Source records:
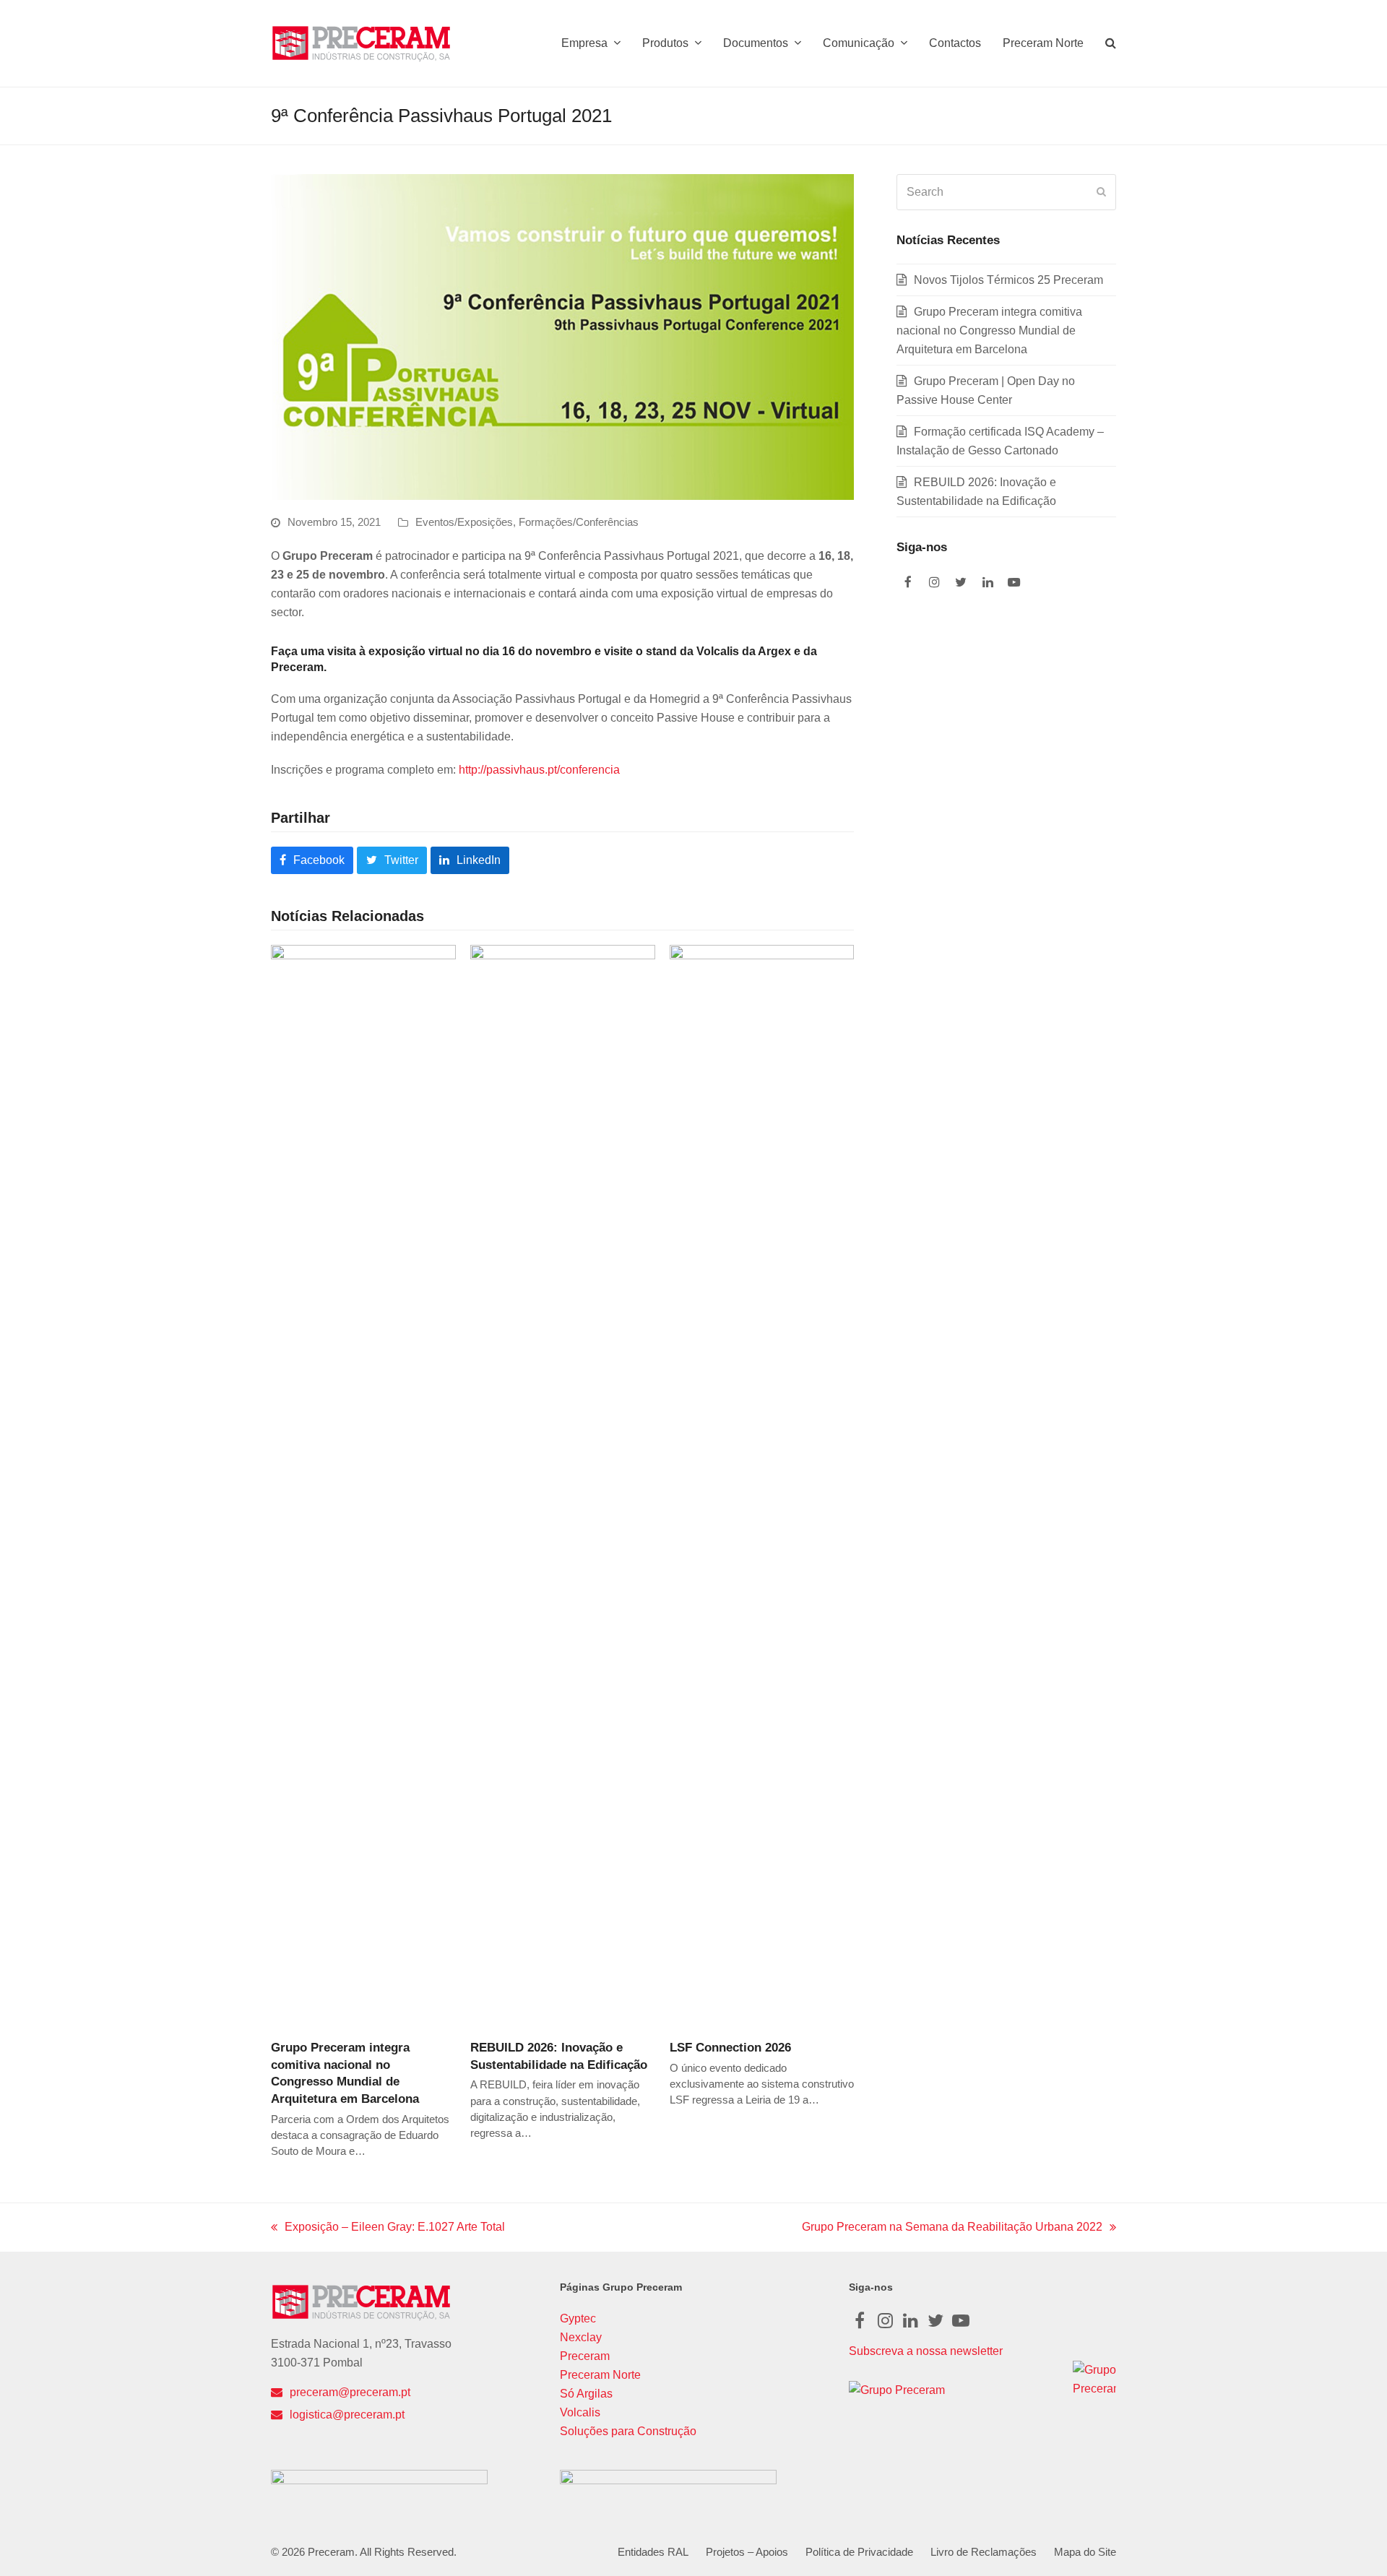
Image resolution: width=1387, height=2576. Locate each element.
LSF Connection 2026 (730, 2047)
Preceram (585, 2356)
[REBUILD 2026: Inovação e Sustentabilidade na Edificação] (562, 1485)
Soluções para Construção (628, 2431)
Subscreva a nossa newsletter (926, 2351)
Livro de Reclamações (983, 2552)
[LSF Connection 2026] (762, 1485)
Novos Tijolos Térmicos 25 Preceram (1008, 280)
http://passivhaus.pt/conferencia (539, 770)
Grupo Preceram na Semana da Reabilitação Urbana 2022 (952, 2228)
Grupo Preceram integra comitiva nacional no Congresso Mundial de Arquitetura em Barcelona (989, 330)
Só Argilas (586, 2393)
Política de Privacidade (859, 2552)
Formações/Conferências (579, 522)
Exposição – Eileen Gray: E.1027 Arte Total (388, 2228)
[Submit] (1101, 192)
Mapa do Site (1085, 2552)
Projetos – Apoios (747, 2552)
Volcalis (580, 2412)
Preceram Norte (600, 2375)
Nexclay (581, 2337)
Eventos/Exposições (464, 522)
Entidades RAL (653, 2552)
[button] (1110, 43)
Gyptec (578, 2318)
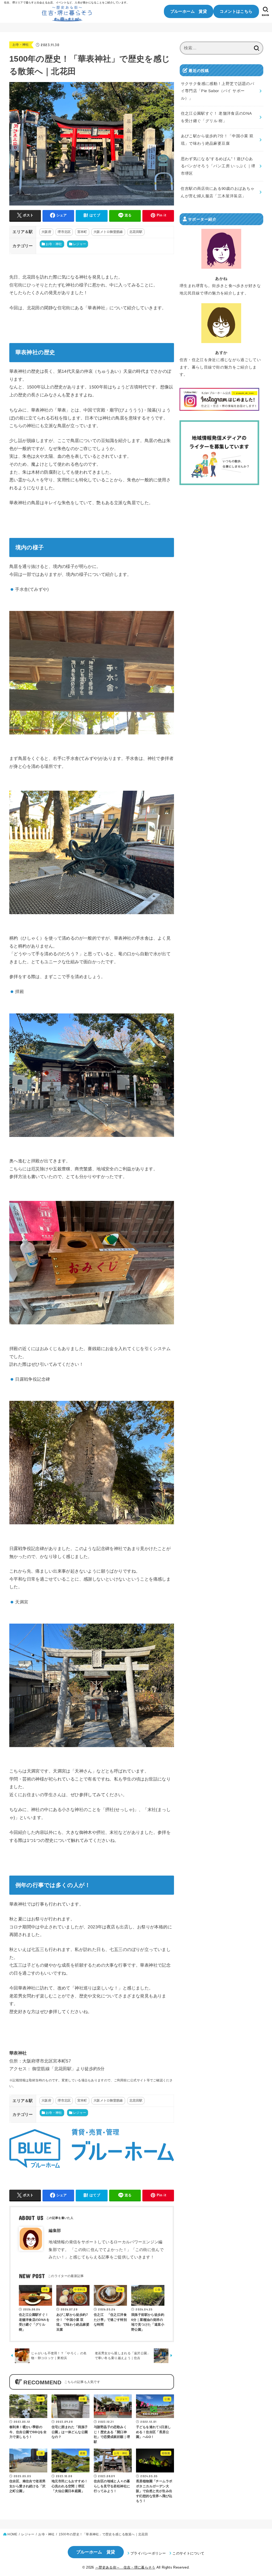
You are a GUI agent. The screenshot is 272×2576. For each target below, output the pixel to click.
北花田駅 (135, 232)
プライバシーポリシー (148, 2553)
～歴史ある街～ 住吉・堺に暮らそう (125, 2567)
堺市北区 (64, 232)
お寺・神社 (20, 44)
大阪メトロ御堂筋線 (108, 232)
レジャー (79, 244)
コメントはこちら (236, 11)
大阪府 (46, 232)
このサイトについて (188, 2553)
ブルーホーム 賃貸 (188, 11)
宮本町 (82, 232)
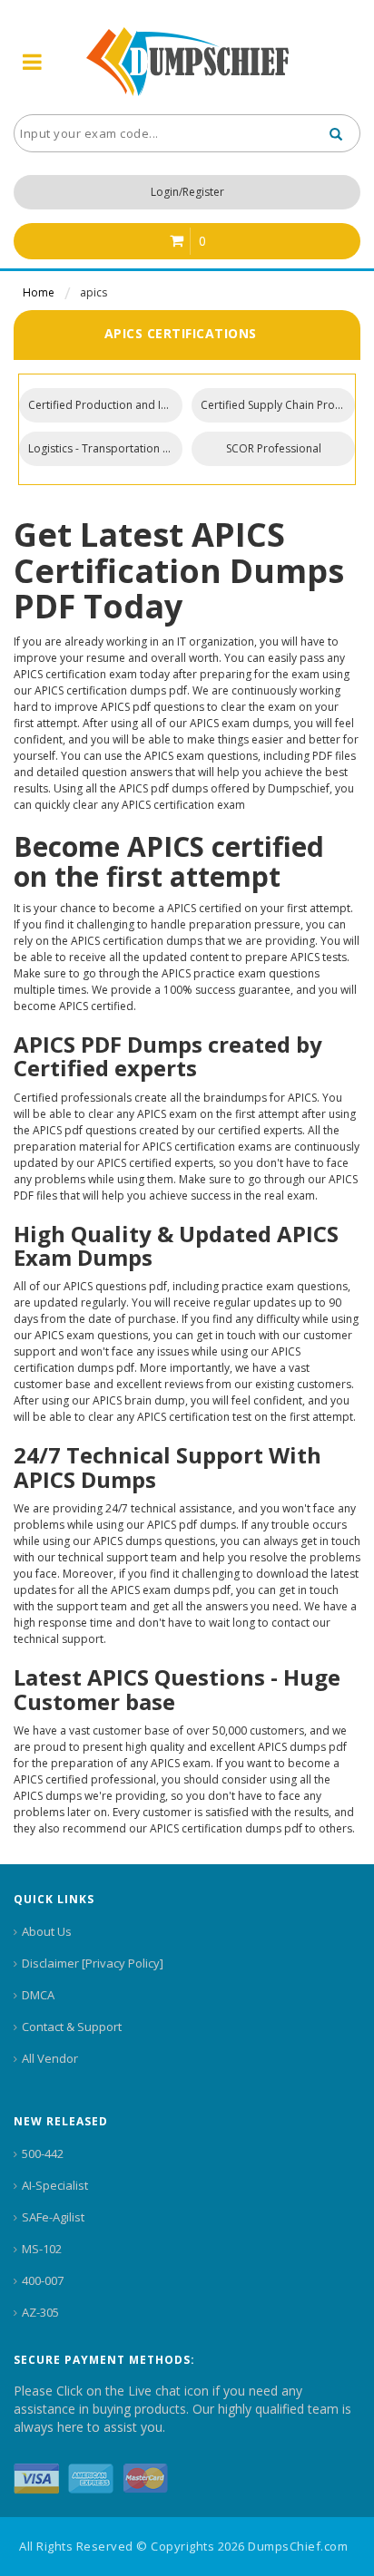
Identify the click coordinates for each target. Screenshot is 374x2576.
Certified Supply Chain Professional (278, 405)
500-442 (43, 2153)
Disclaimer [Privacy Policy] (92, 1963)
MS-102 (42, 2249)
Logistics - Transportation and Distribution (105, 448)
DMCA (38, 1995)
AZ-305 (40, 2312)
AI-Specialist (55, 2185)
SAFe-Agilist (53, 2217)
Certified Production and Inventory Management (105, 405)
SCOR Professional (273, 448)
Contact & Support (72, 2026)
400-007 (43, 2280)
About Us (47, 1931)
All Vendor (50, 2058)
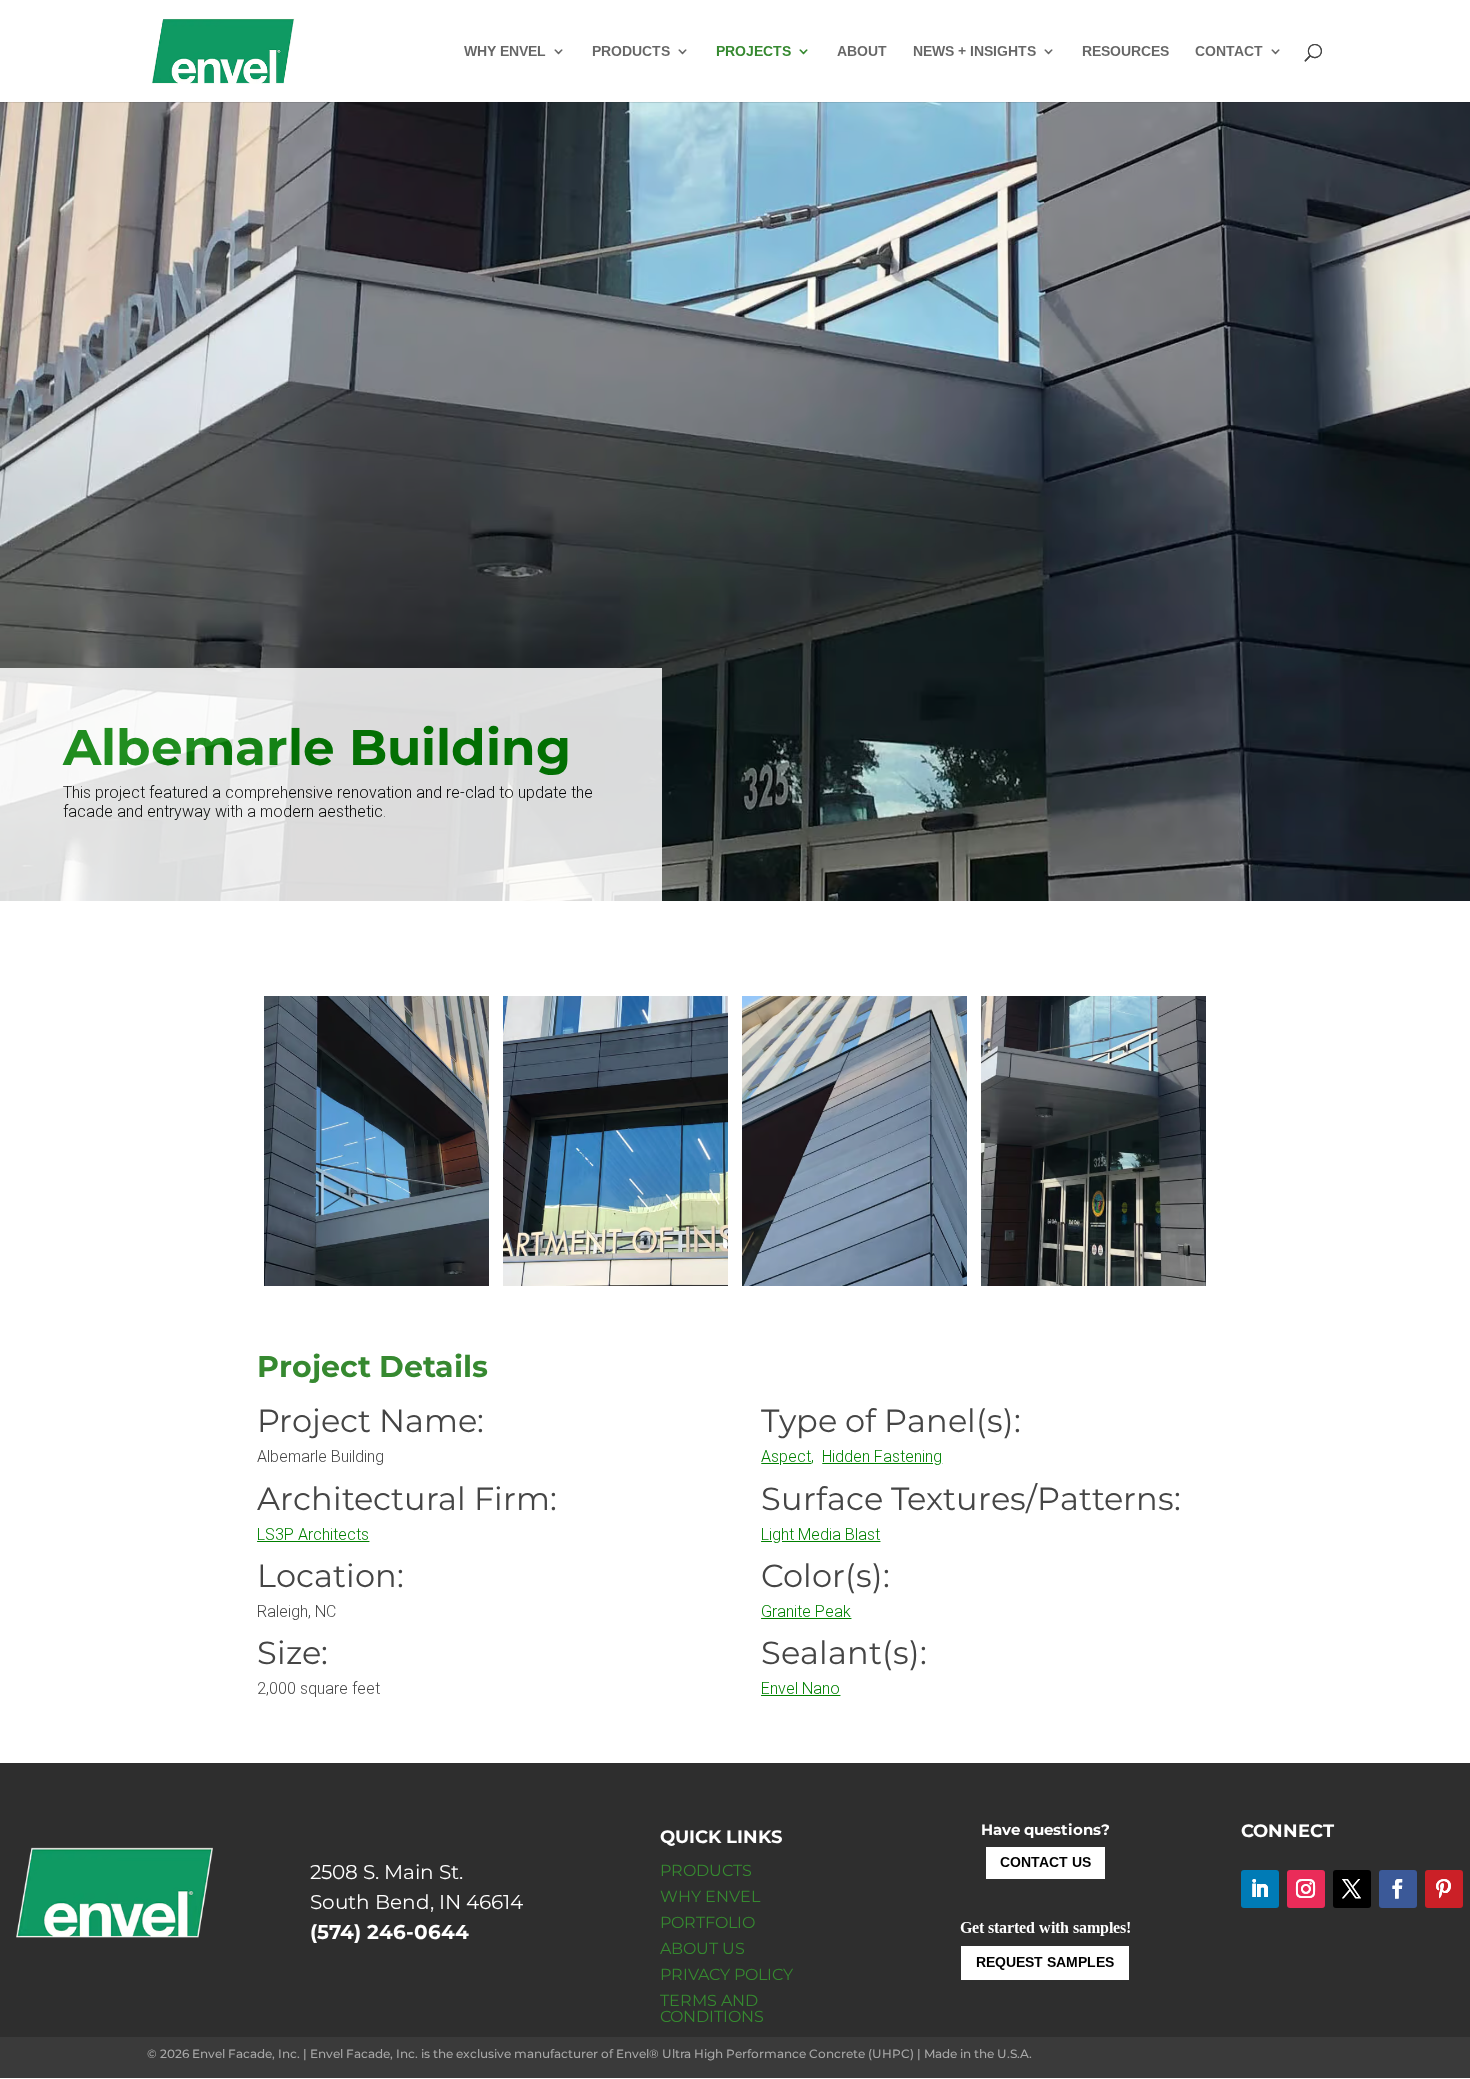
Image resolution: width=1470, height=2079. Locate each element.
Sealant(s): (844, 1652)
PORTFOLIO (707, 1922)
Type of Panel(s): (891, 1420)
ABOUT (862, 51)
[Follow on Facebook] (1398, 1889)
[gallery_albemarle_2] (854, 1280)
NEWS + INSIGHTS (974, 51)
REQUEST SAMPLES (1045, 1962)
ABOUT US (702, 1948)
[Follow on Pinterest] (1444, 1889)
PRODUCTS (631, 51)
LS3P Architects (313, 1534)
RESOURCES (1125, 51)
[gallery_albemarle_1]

**What this task involves**. Within the entries above, report how many lines contain the word "element"; the figure is all that is wanted.

**Response to the task**. 2